For three years in a row, our Global DevSecOps Survey found testing was the number one reason (by large margins) for release delays. A lack of automated software testing, combined with too many manual tests conducted too late in the process, was a story told time after time, and it certainly was one without any kind of happy ending.
Despite the undeniable progress DevOps has brought to software development, integrating automated software testing into the lifecycle has remained an elusive goal for many teams.
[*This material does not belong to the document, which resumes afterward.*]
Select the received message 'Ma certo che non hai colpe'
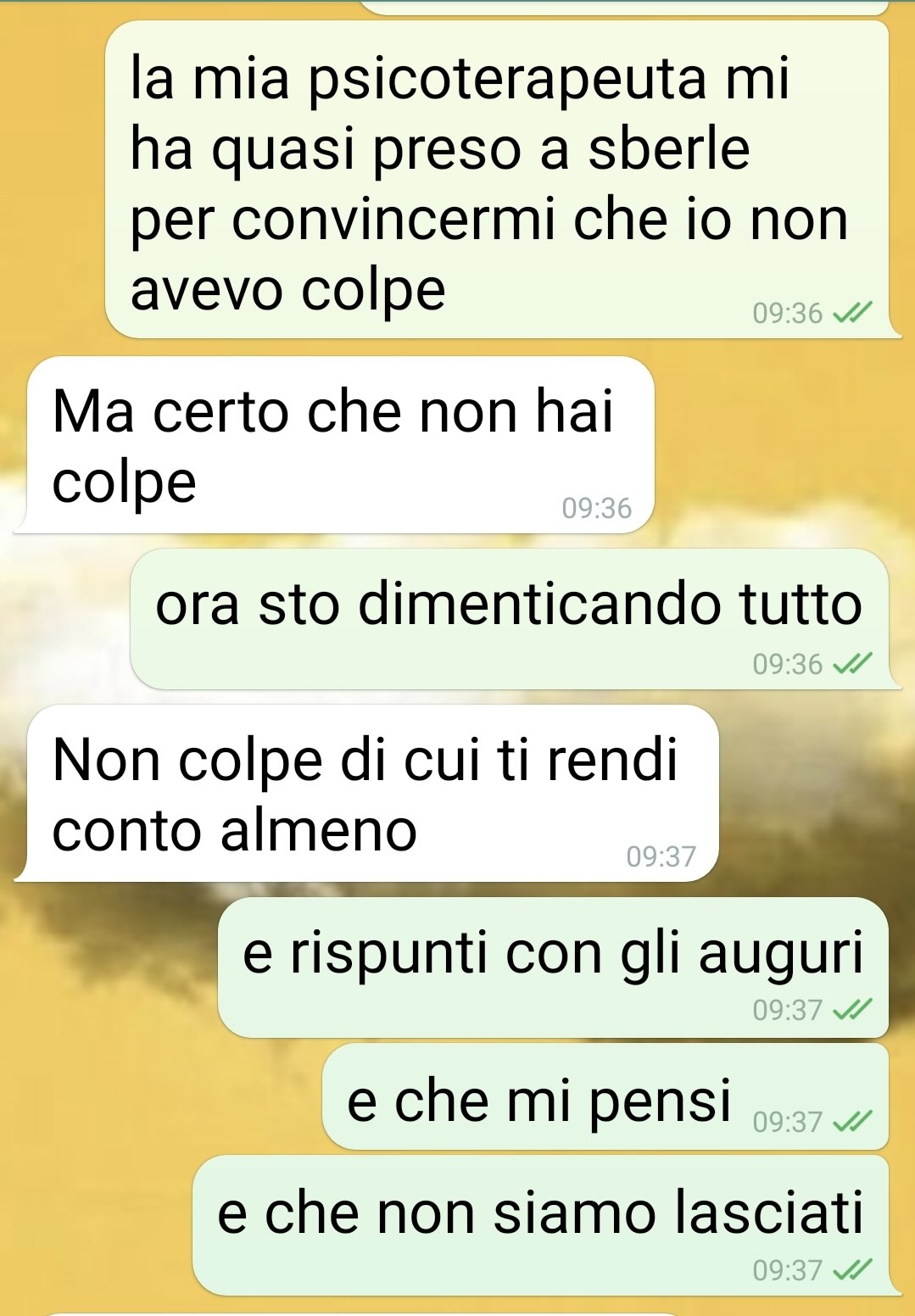 (335, 445)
Here’s a look at why testing is such a difficult step to get right, and how an integrated DevOps Platform can bring much-needed structure to the process.
The state of automated software testing
According to our 2021 Survey, it’s safe to say respondents are frustrated with software testing.
“Testing can be slow in both writing and running.”
“Testing delays everything.”
While there is forward momentum (almost 25% of teams say they’re fully automated - more than double the number from 2020), the same percentage reported zero automation or that they’re just beginning to think about it.
“Automated testing is ignored ‘due to time constraints.’”
But even teams that haven’t ignored automated software testing are hamstrung because the vast majority don’t give developers scan results within their IDEs. Fewer than 25% of teams enable SAST lite scanners in a web IDE and only 20% put results in a web pipeline report for developers. The situation is even worse when it comes to DAST, dependency and container scans: just 16% make DAST/dependency scan data available, and 14% do the same for container scans. While the percentage of teams reporting full automated software testing increased from 2020 to 2021, the percentage giving devs access to key test data barely changed in the same time frame.
Context switching makes everything hard
The fact that developers can’t easily get access to test results is a huge productivity blocker. “The best time to (fix bugs) is when I’m in "flow" - right when I’m writing the code and have a mental model of all of the things and how they are interconnected,” explained Brendan O’Leary, senior developer evangelist at GitLab, in a blog post last year talking about the developer-security divide. “So that’s basically the same day or same week as when I wrote it.”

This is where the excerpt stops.